ビデオ用のテキストおよびベクトルグラフィックを作成する場合の注意事項

コンピュータの画面では鮮明に見えるテキストでも、最終的にムービーに出力するときれいに表示されないことがあります。この問題は、ムービーを再生するデバイスや、ムービーをエンコードするときに使用した圧縮方式が原因です。これは、シェイプレイヤー内に配置したシェイプなど、他のベクトルグラフィックでも同じです。実際には同じような問題がラスター画像でも発生しますが、一般的にはサイズが小さく、細部がシャープなベクトルグラフィックで多く発生します。

ビデオ用のテキストおよびベクトルグラフィックを作成してアニメートする場合は、次の点を考慮してください。

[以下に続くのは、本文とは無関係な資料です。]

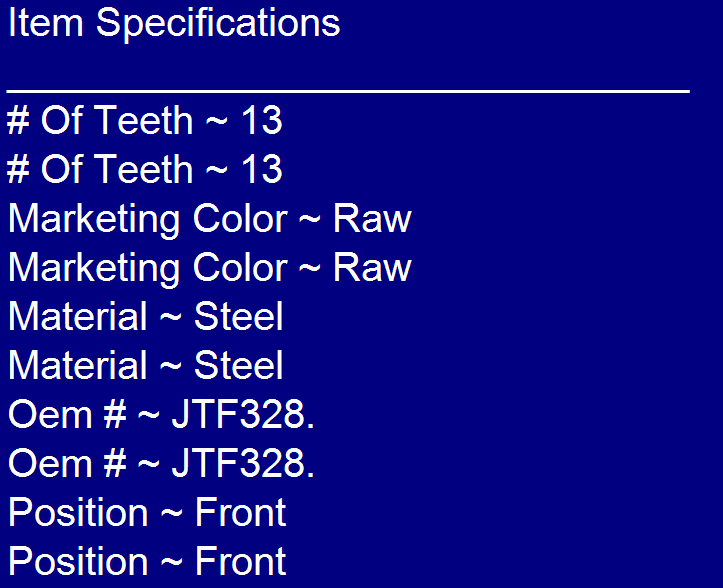Click the first "Marketing Color ~ Raw" line
723x588 pixels.
pos(209,219)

  • ムービーをプレビューする際に、NTSC ビデオモニタなどの最終的に使用する再生デバイスと同じ種類のデバイスで再生する必要があります(外部ビデオモニタでプレビューするを参照)。

  • 彩度の高い色をその補色に変換するなどの、急激な色の変換は避けてください。MPEG や JPEG 形式などのほとんどの圧縮方式では、急激な色の変換を正確にエンコードできません。これらの圧縮方式では、急激に色が変化する付近でビジュアルノイズが発生する場合があります。アナログテレビでは、信号の許容範囲外でスパイクノイズが発生します。

  • テキストが動画の上にかかる場合は、同じ色で塗られたオブジェクトがテキストの背後を通過するときにテキストが判読できるよう、テキストにコントラスト境界(グローやストロークなど)が設定されていることを確認してください。

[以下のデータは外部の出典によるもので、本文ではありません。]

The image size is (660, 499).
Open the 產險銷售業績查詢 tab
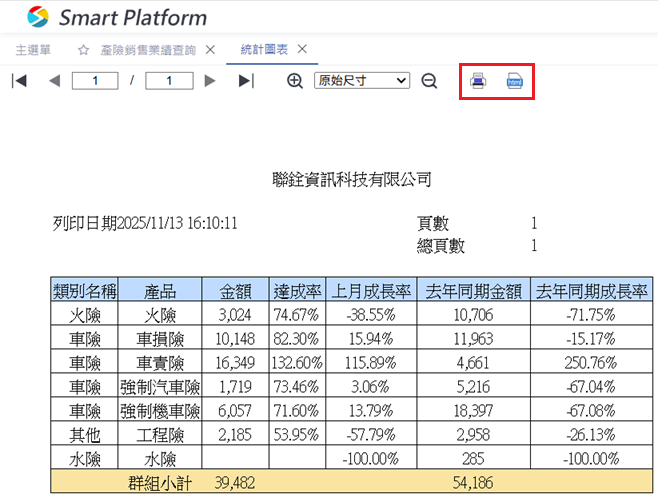click(149, 50)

  • 横線が非常に細いと、奇数フィールドのときに偶数走査線と重なり、フレーム上で見えなくなることがあります(偶数フィールドのときに奇数走査線と重なる場合も同様です)。例えば、H という文字を使用する場合は、横線部分を 3 ピクセル以上の太さにする必要があります。横線を太くするには、フォントのサイズを大きくするか、太字にするか、またはアウトラインを適用します(文字の書式設定を参照)。

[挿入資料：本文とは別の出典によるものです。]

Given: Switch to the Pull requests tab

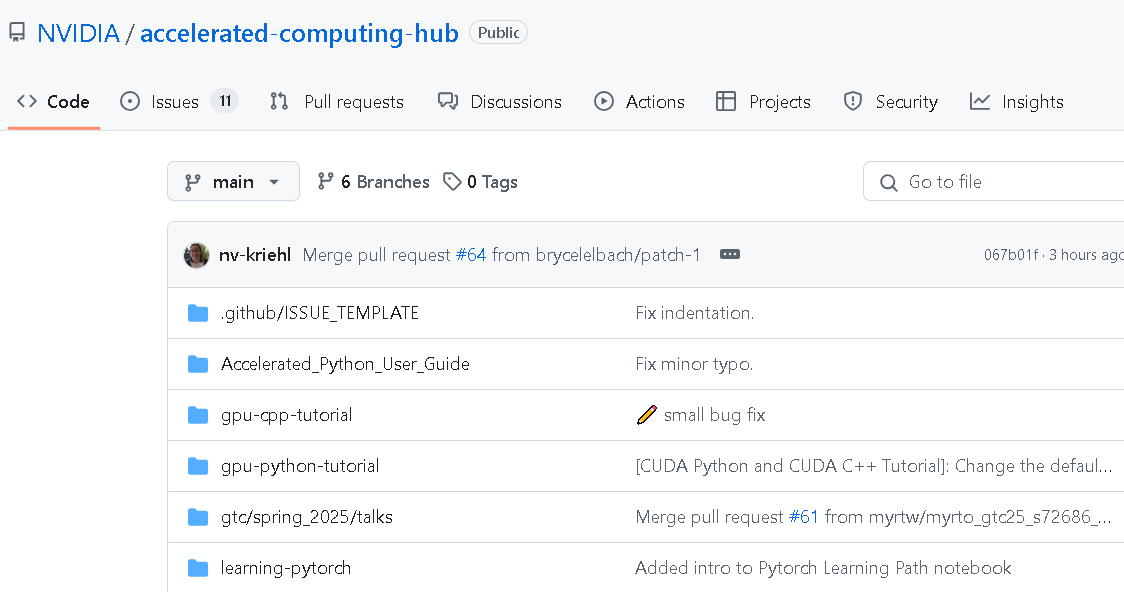Looking at the screenshot, I should click(337, 102).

  • 縦にスクロールするクレジットなど、テキストが縦方向に動くようにアニメートする場合は、テキストの縦方向の移動速度(ピクセル/秒)を、インターレースビデオ方式のフィールドレートの偶数倍に設定します。このようなレートの設定で、走査線とテキストの動きが同調し、画面ぶれを防ぐことができます。通常、NTSC の場合は 0、119.88、および 239.76 ピクセル/秒、PAL の場合は 0、100、200 ピクセル/秒に設定すると、最適な画質が得られます。
    テキストを垂直方向にスクロールするには、動作カテゴリの「自動スクロール (垂直方向)」アニメーションプリセットを適用すると簡単です。
  • 垂直方向の動き、細いグラフィカル要素、フィールドなどに伴うちらつきを防ぐには、トランジション(不透明度のフェードなど)で区切ったテキストブロックとしてクレジットを表すことをお勧めします。

ビデオ内のテキストやムービーの圧縮方式に関連する問題の多くは、テキストレイヤーに「ブラー(滑らか)」エフェクト(ブラー値 1 ~ 2)を適用するだけで解決できます。わずかなブラー(ぼかし)を適用することで色調の変化が滑らかになり、細い横線もやや太くなります。